Define where you want to pay relative to market:

**At market (50th percentile):** Competitive for most roles and most companies.

**Above market (60th-75th percentile):** Premium positioning to attract scarce talent.

**Below market (25th-40th percentile):** May be appropriate with strong equity, mission, or other non-compensation value.

Different roles may have different target positioning based on strategic importance and market scarcity.

### Compensation Mix

Total compensation includes multiple components:

**Base salary:** Fixed cash compensation.

**Variable compensation:** Bonuses tied to performance metrics.

**Equity compensation:** Stock options, RSUs, or other equity grants.

**Benefits and perks:** Healthcare, retirement, professional development, etc.

Benchmark each component separately, as mix varies by role, level, and company stage.

Building Compensation Ranges

### Range Construction

For each role/level, define:

**Minimum:** Entry point for new-to-role employees (typically 80-85% of midpoint).

**Midpoint:** Target for fully competent performers (market reference point).

**Maximum:** Cap for exceptional performers (typically 115-120% of midpoint).

**Spread:** Width of range (typically 40-50% from min to max for professional roles).

### Range Penetration

Use range penetration to guide individual pay:

- **New-to-role:** Lower in range (0-40% penetration) - **Competent:** Middle of range (40-60% penetration) - **Expert/exceeding:** Upper range (60-80% penetration) - **Exceptional/at cap:** Top of range (80-100% penetration)

### Geographic Differentials

For companies hiring across locations:

- Define primary market (usually headquarters) - Calculate differentials for other markets - Decide policy: full localization, partial adjustment, or location-agnostic - Apply consistently with clear communication

Maintaining and Using Benchmarks

### Update Frequency

Compensation markets move. Update benchmarks:

- **Annually:** Full re-benchmarking at minimum - **Semi-annually:** For fast-moving markets (tech, etc.) - **Real-time:** Track offer competitiveness ongoing

### Application in Hiring

Use benchmarks to:

- Set initial offer targets - Define negotiation limits - Evaluate competing offers - Ensure new hire equity with existing team

### Application in Retention

Use benchmarks to:

- Identify employees significantly under market - Prioritize market adjustment investments - Evaluate competing offers to current employees - Plan merit and promotion budgets

### Application in Internal Equity

Use benchmarks to:

- Identify unexplained pay disparities - Ensure consistent treatment across managers - Document compensation decisions for legal defensibility - Build transparent, explainable compensation systems

Common Benchmarking Pitfalls

### Overreliance on Single Sources

Any single data source has limitations. Use multiple sources and understand each one's methodology and biases.

### Stale Data

Compensation markets move quickly. Using 18-month-old survey data in a hot market is a recipe for failed offers.

### Poor Job Matching

Garbage in, garbage out. If your Senior Engineer maps to a mid-level survey job, your data is worthless.
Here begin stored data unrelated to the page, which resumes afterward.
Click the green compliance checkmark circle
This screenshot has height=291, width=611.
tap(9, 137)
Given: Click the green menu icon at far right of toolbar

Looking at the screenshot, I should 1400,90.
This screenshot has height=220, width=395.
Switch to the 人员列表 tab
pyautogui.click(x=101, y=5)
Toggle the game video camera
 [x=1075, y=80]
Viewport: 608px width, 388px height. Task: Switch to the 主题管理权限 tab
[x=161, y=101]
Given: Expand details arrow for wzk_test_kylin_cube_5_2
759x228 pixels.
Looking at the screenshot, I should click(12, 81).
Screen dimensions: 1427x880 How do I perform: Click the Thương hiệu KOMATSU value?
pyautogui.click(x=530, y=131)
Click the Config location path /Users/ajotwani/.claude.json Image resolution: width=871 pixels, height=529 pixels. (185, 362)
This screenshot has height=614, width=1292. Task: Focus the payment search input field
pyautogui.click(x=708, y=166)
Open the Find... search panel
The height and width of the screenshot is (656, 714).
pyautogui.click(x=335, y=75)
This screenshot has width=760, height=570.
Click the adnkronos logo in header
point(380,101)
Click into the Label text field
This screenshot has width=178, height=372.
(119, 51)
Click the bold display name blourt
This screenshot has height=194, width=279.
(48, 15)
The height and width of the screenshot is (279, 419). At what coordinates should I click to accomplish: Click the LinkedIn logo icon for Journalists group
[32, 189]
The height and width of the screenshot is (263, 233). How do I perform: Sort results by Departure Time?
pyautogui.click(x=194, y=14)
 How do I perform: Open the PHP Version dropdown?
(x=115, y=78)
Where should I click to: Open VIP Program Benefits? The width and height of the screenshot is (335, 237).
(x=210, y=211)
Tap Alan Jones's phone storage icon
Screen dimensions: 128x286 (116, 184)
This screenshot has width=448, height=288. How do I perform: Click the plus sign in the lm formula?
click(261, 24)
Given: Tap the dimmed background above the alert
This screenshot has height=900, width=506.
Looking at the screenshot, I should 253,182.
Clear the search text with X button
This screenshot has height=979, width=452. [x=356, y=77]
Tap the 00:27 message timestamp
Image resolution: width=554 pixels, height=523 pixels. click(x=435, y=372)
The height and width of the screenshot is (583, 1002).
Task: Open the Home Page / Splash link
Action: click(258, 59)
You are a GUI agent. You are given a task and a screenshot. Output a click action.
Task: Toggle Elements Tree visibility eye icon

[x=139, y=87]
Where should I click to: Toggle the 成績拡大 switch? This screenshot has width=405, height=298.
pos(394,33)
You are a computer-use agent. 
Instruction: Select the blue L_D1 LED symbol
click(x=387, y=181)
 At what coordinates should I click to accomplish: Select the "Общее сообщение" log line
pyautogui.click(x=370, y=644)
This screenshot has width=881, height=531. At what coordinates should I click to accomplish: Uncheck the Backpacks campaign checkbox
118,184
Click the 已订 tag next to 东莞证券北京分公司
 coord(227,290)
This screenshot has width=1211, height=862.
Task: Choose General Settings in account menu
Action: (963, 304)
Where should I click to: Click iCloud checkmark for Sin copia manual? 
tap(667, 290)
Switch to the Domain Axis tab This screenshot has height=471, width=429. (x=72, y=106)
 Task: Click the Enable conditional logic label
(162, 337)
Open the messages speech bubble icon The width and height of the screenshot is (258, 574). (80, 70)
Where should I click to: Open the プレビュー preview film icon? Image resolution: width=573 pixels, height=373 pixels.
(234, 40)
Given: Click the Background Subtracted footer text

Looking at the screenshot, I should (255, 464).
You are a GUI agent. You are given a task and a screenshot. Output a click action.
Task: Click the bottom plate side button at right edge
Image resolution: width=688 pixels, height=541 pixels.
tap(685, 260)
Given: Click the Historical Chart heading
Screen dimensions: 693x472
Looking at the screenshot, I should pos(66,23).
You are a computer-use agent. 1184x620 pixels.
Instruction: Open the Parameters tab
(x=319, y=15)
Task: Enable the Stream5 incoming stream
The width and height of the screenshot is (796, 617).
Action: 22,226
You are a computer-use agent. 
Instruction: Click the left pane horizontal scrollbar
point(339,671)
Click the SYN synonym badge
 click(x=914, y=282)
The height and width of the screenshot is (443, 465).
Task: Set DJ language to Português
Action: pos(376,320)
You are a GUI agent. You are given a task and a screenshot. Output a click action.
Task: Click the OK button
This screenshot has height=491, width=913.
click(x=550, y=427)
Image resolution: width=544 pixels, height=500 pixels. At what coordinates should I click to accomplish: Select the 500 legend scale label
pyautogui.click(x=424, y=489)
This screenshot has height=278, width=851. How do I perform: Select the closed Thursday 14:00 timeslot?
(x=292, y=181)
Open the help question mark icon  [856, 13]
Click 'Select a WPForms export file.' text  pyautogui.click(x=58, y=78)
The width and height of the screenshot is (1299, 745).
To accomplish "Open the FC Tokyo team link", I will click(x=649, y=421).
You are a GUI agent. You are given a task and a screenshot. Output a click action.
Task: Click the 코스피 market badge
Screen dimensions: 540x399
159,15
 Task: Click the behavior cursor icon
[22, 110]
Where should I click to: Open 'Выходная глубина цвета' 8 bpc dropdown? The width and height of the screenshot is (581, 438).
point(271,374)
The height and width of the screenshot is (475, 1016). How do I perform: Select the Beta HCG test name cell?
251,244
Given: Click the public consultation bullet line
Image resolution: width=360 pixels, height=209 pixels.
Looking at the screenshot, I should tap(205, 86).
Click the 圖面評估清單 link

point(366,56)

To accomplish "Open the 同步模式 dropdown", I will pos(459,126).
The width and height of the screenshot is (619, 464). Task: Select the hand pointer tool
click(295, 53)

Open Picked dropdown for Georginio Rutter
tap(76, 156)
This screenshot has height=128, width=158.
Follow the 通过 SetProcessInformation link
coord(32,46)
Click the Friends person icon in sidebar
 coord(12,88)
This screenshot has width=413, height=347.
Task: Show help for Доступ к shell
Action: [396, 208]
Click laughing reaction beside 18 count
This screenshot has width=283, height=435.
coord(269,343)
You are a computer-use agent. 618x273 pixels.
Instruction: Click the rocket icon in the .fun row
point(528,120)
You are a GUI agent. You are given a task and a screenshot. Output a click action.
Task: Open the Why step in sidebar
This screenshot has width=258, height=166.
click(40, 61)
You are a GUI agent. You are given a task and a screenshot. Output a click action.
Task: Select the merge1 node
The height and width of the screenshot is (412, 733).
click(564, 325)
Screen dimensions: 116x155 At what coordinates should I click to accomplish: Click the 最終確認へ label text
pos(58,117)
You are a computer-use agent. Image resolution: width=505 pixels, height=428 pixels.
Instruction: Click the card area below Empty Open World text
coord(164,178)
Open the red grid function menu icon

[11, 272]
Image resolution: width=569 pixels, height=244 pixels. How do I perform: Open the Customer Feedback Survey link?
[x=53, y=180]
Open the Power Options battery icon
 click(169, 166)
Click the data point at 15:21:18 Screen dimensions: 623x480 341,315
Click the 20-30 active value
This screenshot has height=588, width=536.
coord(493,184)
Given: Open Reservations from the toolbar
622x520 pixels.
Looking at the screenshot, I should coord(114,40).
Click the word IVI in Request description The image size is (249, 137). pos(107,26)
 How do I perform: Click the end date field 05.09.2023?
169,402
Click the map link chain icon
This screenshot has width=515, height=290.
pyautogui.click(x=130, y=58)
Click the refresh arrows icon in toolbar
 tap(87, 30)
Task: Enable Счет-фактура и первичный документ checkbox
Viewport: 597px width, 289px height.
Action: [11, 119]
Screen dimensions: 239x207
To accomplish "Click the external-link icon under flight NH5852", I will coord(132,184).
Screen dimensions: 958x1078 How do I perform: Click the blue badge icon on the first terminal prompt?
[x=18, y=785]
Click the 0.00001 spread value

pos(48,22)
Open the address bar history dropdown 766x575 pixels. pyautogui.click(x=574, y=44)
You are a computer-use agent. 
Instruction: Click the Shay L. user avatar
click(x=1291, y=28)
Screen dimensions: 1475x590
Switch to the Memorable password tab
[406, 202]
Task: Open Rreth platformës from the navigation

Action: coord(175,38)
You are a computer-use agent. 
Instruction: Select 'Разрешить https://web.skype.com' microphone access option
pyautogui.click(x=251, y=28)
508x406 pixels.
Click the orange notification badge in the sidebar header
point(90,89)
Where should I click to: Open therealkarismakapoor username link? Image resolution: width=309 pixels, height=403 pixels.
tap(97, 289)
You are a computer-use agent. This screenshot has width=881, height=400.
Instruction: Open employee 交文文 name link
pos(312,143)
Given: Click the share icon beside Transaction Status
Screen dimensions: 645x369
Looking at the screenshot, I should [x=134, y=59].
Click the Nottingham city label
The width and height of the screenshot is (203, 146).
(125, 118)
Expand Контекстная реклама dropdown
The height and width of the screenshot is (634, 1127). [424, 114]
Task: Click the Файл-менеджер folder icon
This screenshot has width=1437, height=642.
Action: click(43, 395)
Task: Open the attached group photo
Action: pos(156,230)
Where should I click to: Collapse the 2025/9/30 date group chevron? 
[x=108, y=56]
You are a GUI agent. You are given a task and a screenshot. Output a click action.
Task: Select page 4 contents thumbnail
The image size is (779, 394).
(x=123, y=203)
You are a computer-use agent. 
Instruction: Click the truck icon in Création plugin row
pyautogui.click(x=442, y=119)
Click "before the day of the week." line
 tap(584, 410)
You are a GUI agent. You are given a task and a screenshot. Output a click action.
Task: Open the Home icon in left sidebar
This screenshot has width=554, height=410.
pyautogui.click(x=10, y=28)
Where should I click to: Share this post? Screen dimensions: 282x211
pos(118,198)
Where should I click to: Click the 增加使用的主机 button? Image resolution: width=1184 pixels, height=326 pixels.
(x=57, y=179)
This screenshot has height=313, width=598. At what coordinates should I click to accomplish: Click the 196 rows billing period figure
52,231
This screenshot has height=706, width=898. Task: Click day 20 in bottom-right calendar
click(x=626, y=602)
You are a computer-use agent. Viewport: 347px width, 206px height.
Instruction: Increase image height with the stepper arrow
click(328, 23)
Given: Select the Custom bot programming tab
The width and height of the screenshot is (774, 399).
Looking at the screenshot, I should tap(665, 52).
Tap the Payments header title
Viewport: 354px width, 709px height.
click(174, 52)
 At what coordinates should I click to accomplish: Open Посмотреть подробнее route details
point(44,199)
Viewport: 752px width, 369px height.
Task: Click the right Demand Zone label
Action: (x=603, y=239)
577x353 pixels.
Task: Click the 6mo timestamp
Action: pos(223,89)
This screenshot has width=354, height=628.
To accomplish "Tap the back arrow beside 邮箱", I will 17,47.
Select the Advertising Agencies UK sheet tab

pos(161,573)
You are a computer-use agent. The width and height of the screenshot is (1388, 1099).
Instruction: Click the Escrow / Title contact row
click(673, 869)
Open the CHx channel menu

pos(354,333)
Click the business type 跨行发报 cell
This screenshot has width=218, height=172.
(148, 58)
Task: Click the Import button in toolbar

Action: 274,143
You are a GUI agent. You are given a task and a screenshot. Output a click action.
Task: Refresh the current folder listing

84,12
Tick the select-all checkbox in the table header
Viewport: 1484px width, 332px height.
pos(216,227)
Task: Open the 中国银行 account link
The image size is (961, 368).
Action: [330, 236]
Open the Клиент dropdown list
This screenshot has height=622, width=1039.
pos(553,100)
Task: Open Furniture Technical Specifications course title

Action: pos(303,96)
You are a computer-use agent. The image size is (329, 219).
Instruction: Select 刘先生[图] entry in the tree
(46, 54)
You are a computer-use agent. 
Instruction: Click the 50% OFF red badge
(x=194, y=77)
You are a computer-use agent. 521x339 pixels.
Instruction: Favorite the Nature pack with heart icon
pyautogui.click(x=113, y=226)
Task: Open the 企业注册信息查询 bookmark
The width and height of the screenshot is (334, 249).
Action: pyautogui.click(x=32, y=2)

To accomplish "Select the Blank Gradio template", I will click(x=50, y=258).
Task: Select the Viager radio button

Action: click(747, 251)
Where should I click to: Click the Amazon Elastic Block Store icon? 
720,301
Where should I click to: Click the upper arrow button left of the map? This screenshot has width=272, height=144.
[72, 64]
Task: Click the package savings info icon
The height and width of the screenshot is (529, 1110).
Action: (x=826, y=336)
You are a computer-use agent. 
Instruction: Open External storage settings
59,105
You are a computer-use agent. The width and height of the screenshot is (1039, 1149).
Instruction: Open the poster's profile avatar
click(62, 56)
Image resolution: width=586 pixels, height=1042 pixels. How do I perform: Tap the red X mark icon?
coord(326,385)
### Ignoring Total Compensation

Comparing base salaries alone misses equity and variable comp—especially problematic for startup comparisons.

### Averaging Across Markets

Averaging SF and Des Moines salaries doesn't give you a valid number for either market.

### Set-and-Forget

Markets change, roles evolve, and competitive dynamics shift. Benchmarks need ongoing maintenance.

Building Compensation Philosophy

Benchmarking supports a broader compensation philosophy:

**Market positioning:** Where do we target pay relative to market?

**Transparency:** How much do we share about compensation approach?

**Equity emphasis:** How do we balance cash vs. equity?

**Individual variation:** How much do we differentiate based on performance?

**Consistency commitment:** How do we ensure fair treatment?

A clear philosophy, supported by rigorous benchmarking, creates compensation systems that attract and retain talent while maintaining financial discipline and legal defensibility.

The companies that get compensation right treat it as a strategic capability—one that requires ongoing investment, systematic data, and thoughtful analysis.